▸ Your goal: Repeat the listing below word for word, leaving nothing out.

▸ Data extract:
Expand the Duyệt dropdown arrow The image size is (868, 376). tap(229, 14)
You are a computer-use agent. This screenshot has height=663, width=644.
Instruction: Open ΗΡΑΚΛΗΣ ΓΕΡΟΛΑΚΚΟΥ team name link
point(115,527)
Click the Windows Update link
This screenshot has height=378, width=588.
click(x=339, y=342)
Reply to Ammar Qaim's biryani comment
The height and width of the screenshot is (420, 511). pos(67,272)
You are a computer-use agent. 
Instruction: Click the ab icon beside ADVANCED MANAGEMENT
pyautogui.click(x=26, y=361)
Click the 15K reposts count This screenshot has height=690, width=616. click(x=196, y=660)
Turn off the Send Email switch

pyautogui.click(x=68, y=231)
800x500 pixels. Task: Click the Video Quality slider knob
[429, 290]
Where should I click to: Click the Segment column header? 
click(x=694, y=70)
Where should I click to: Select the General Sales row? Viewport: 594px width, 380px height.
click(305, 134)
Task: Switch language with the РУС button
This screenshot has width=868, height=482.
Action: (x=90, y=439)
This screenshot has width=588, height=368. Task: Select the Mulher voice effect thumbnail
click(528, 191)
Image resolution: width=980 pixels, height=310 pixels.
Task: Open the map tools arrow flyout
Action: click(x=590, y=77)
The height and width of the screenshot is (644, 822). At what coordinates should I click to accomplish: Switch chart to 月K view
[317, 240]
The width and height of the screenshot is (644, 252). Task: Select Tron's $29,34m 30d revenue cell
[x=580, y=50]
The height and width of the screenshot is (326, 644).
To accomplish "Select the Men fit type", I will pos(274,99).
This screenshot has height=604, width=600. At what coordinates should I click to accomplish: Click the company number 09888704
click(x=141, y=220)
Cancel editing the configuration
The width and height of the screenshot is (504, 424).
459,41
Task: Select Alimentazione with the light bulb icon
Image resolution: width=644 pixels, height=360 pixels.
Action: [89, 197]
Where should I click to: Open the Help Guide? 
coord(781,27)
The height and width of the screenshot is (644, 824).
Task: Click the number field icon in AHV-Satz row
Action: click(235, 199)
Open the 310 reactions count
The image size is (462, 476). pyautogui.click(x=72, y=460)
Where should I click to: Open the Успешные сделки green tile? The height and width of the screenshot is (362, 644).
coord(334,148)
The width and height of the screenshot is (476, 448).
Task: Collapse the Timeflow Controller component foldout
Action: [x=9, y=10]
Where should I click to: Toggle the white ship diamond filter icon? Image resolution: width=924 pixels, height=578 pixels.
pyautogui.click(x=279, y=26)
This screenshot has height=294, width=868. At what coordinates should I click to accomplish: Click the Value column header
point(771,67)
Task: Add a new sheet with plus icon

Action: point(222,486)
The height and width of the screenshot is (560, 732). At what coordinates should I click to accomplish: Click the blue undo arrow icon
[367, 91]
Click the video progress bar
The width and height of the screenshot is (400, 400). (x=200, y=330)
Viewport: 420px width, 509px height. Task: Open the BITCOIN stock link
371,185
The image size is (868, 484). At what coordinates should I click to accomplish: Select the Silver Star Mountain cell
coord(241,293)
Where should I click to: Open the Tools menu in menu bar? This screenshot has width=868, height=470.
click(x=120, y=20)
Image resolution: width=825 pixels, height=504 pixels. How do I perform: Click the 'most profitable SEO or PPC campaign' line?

▸ Answer to the problem:
Expand the Duyệt dropdown arrow The image size is (868, 376). tap(229, 14)
You are a computer-use agent. This screenshot has height=663, width=644.
Instruction: Open ΗΡΑΚΛΗΣ ΓΕΡΟΛΑΚΚΟΥ team name link
point(115,527)
Click the Windows Update link
This screenshot has height=378, width=588.
click(x=339, y=342)
Reply to Ammar Qaim's biryani comment
The height and width of the screenshot is (420, 511). pos(67,272)
You are a computer-use agent. 
Instruction: Click the ab icon beside ADVANCED MANAGEMENT
pyautogui.click(x=26, y=361)
Click the 15K reposts count This screenshot has height=690, width=616. click(x=196, y=660)
Turn off the Send Email switch

pyautogui.click(x=68, y=231)
800x500 pixels. Task: Click the Video Quality slider knob
[429, 290]
Where should I click to: Click the Segment column header? 
click(x=694, y=70)
Where should I click to: Select the General Sales row? Viewport: 594px width, 380px height.
click(305, 134)
Task: Switch language with the РУС button
This screenshot has width=868, height=482.
Action: (x=90, y=439)
This screenshot has width=588, height=368. Task: Select the Mulher voice effect thumbnail
click(528, 191)
Image resolution: width=980 pixels, height=310 pixels.
Task: Open the map tools arrow flyout
Action: click(x=590, y=77)
The height and width of the screenshot is (644, 822). At what coordinates should I click to accomplish: Switch chart to 月K view
[317, 240]
The width and height of the screenshot is (644, 252). Task: Select Tron's $29,34m 30d revenue cell
[x=580, y=50]
The height and width of the screenshot is (326, 644).
To accomplish "Select the Men fit type", I will pos(274,99).
This screenshot has height=604, width=600. At what coordinates should I click to accomplish: Click the company number 09888704
click(x=141, y=220)
Cancel editing the configuration
The width and height of the screenshot is (504, 424).
459,41
Task: Select Alimentazione with the light bulb icon
Image resolution: width=644 pixels, height=360 pixels.
Action: [89, 197]
Where should I click to: Open the Help Guide? 
coord(781,27)
The height and width of the screenshot is (644, 824).
Task: Click the number field icon in AHV-Satz row
Action: click(235, 199)
Open the 310 reactions count
The image size is (462, 476). pyautogui.click(x=72, y=460)
Where should I click to: Open the Успешные сделки green tile? The height and width of the screenshot is (362, 644).
coord(334,148)
The width and height of the screenshot is (476, 448).
Task: Collapse the Timeflow Controller component foldout
Action: [x=9, y=10]
Where should I click to: Toggle the white ship diamond filter icon? Image resolution: width=924 pixels, height=578 pixels.
pyautogui.click(x=279, y=26)
This screenshot has height=294, width=868. At what coordinates should I click to accomplish: Click the Value column header
point(771,67)
Task: Add a new sheet with plus icon

Action: point(222,486)
The height and width of the screenshot is (560, 732). At what coordinates should I click to accomplish: Click the blue undo arrow icon
[367, 91]
Click the video progress bar
The width and height of the screenshot is (400, 400). (x=200, y=330)
Viewport: 420px width, 509px height. Task: Open the BITCOIN stock link
371,185
The image size is (868, 484). At what coordinates should I click to accomplish: Select the Silver Star Mountain cell
coord(241,293)
Where should I click to: Open the Tools menu in menu bar? This screenshot has width=868, height=470.
click(x=120, y=20)
Image resolution: width=825 pixels, height=504 pixels. How do I perform: Click the 'most profitable SEO or PPC campaign' line?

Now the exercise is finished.